Bologa is a village in the Cluj county, Transsylvania, Romania.


46.89190 N, 22.87970 E (position of the Medieval fortress)

At the confluence of the Crişul Repede and Hent (Sebes) rivers (the confluence is known as "gura apelor"="the mouth of rivers" in the local toponymy).

Transportation links: on the European route E60. Small railway stop ("halta" for "Personal"=slow trains) on the Oradea-Cluj-Napoca main Romanian railroad. On the national road 128 which heads South towards Sacuieu.


A Roman castrum called Resculum is the oldest documented settlement in the area. It was built around 106 AD, as a garrison for the “II Cohortis Hispanorum” (see Dux), whose mission was probably to defend the Roman empire border, which passed through the area. As the Romans tried to tighten their hold on the region during the 2nd century A.D., they brought in colons to the village from Greece, possibly from Patras.

Middle Ages. The fortress

On the opposite bank of the Hent (Sebes) river, on top of a steep hill lies one of the first Hungarian fortresses in Transsylvania, which was mentioned for five centuries as Sebesvar (also spelt Sebesuar, Sebeswar), featuring on most Middle-Age maps of the region. Probably due to the fortress, the place was also known as Varallya ("under the fortress") or Sebesvaralja. The fortress was first attested in 1319.
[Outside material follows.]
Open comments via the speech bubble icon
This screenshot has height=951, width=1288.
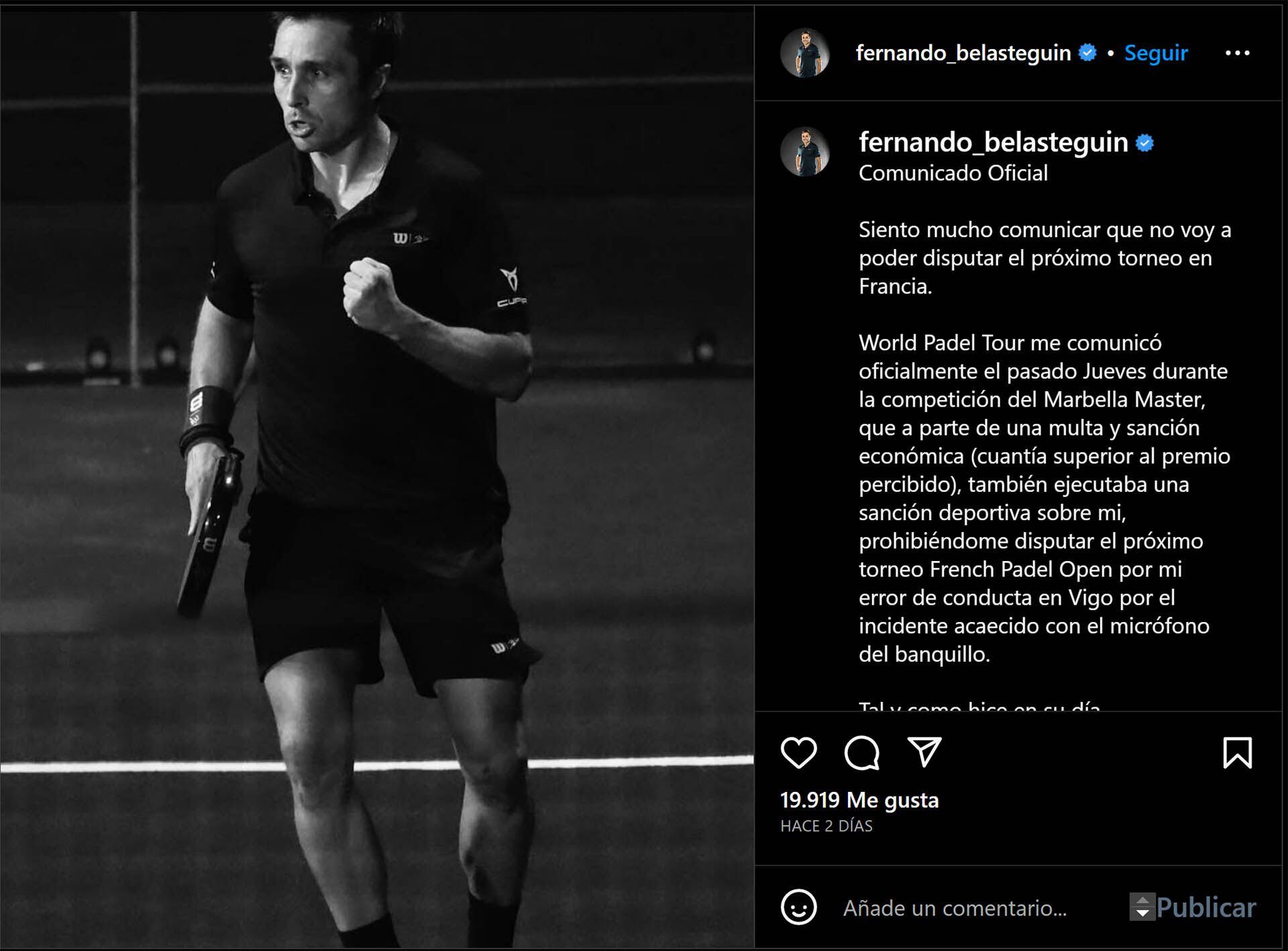click(862, 752)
The Hungarian king, Sigismund of Luxembourg after signing the alliance treaty against the Turks in 1399 gave the fortresses of Bran and Bologa to Wallachia's prince Mircea cel Bătrân.
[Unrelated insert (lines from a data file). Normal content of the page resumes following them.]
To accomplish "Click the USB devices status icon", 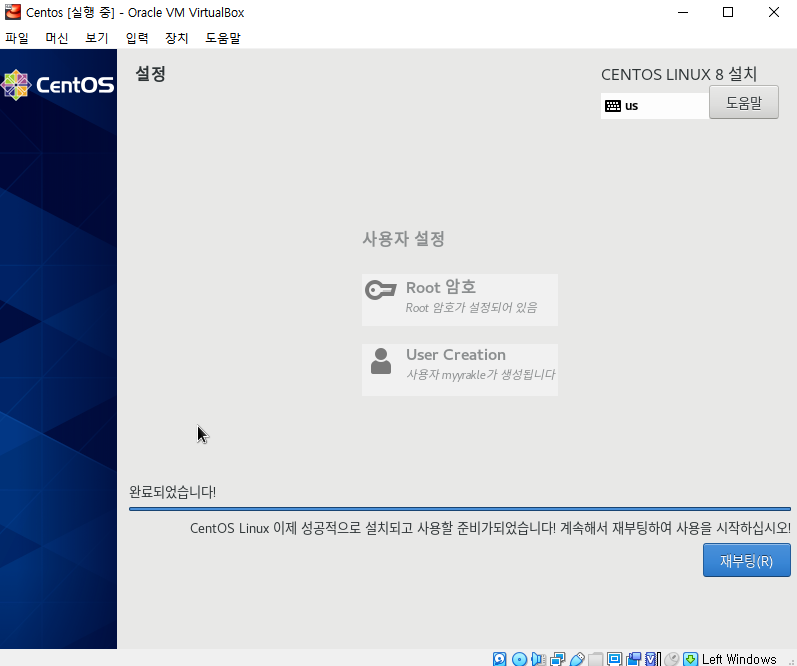I will (x=577, y=659).
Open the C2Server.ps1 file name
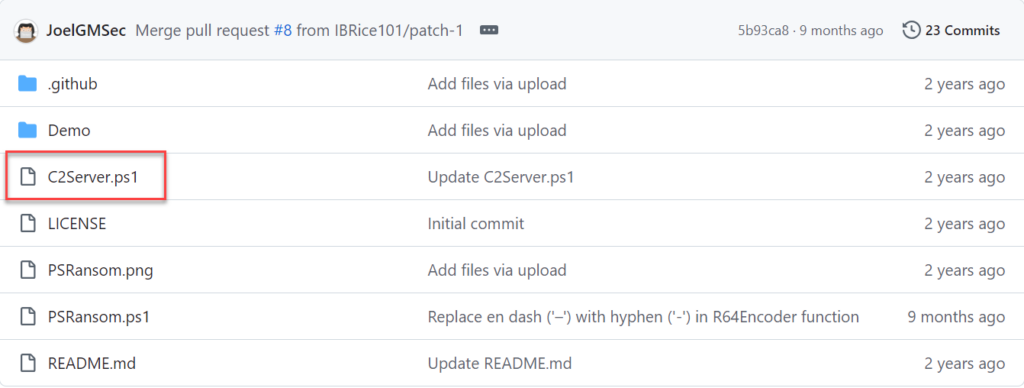 coord(93,177)
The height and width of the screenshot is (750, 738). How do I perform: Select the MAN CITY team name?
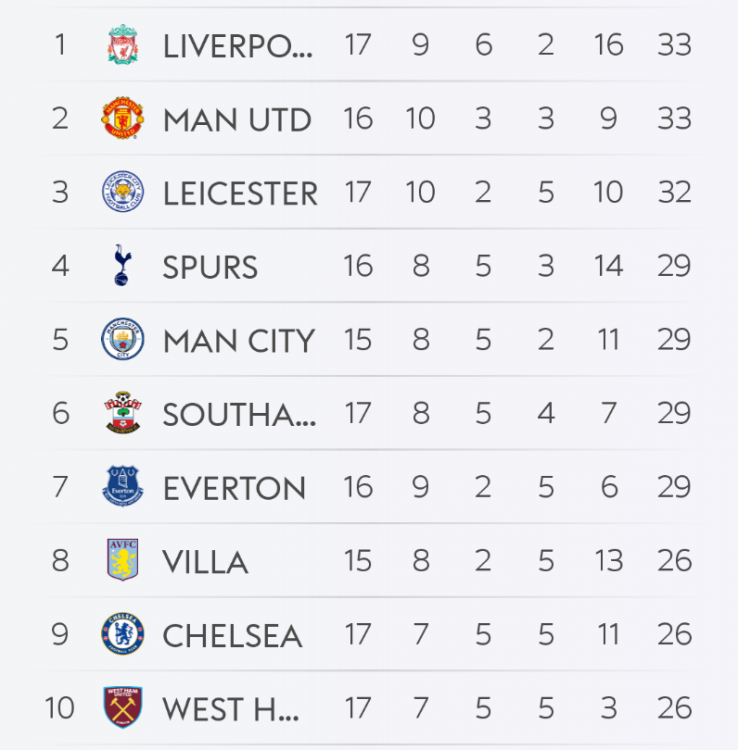tap(239, 341)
In the mid 20th century the tower of the fortress lost its roof, probably the last wooden element of the ruins. All that remains is stone.

Modern times

Probably it was after the Romanian unification (1918) that the current name (Bologa) was assigned. The etymology is not clear (please improve).

A stone quary was opened in 1930 providing granit for the Budapest-Bucharest road. The quary was later on taken over by the Romanian railways, most of whose terassaments are made of stone from the area. After 1989 the quary was privatised and did not do very well comparing to neighbouring quaries, but the upcoming highway projects in Romania are expected to change this.
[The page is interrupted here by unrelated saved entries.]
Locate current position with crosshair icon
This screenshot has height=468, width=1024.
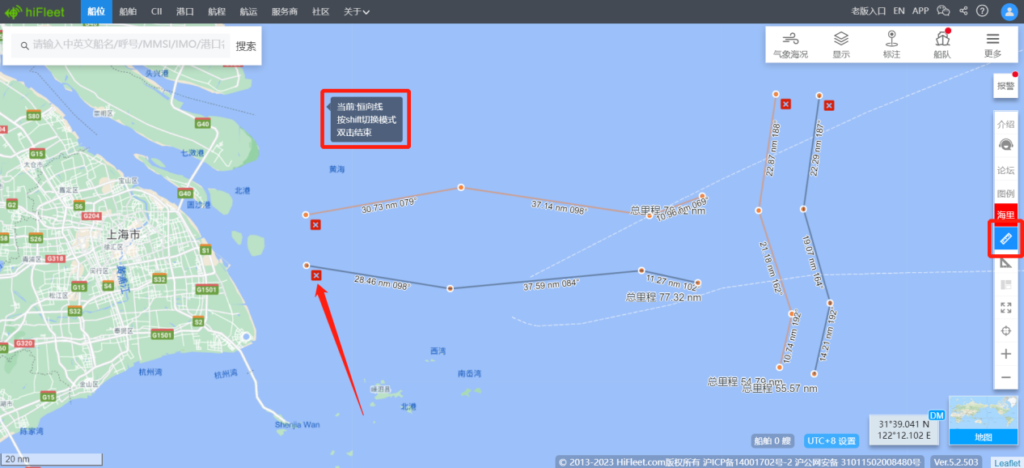point(1006,330)
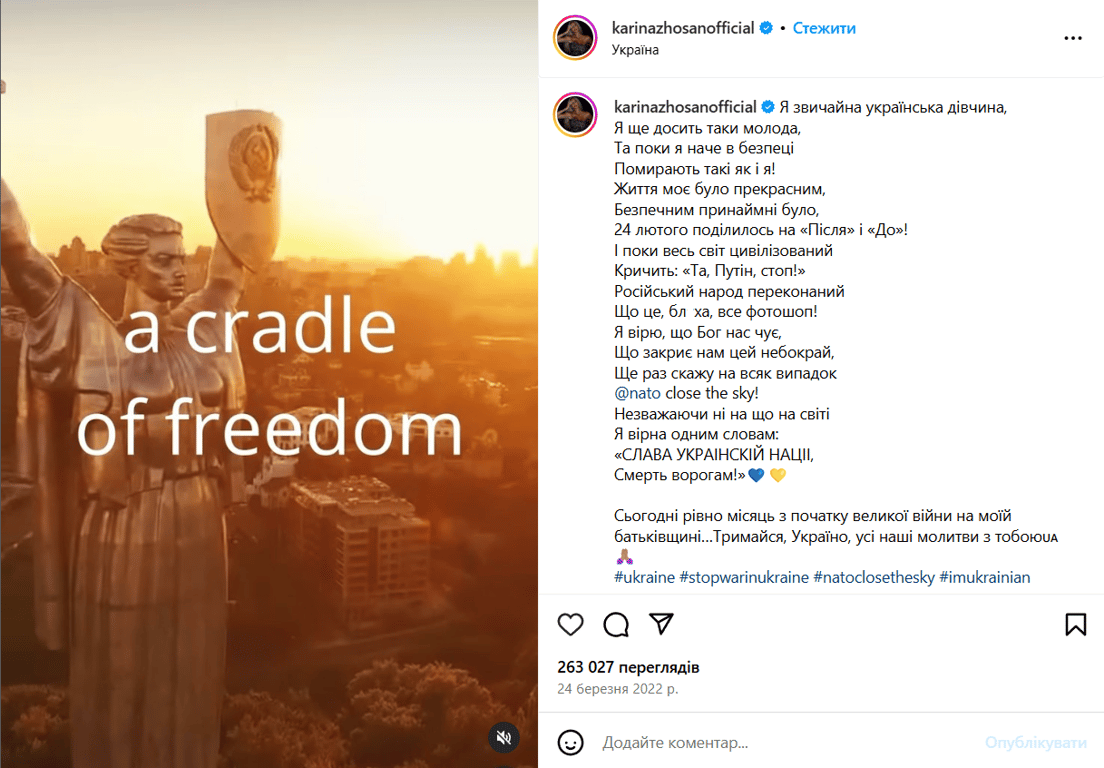The width and height of the screenshot is (1104, 768).
Task: View likes via 263 027 переглядів link
Action: [631, 667]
Timber industry is also active in the area.

Agriculture is widely practiced but the area only allows for the individual needs of the land owners.


Most of today's village (around 700) inhabitants are ethnic Romanians, probably descendents of the original Roman population and its indigenous Dacian component. The majority of inhabitants have the surname Potra, which according to accounts is a link to the colons from Patras (the Potras/Patras variation exists in other Greek-related names too).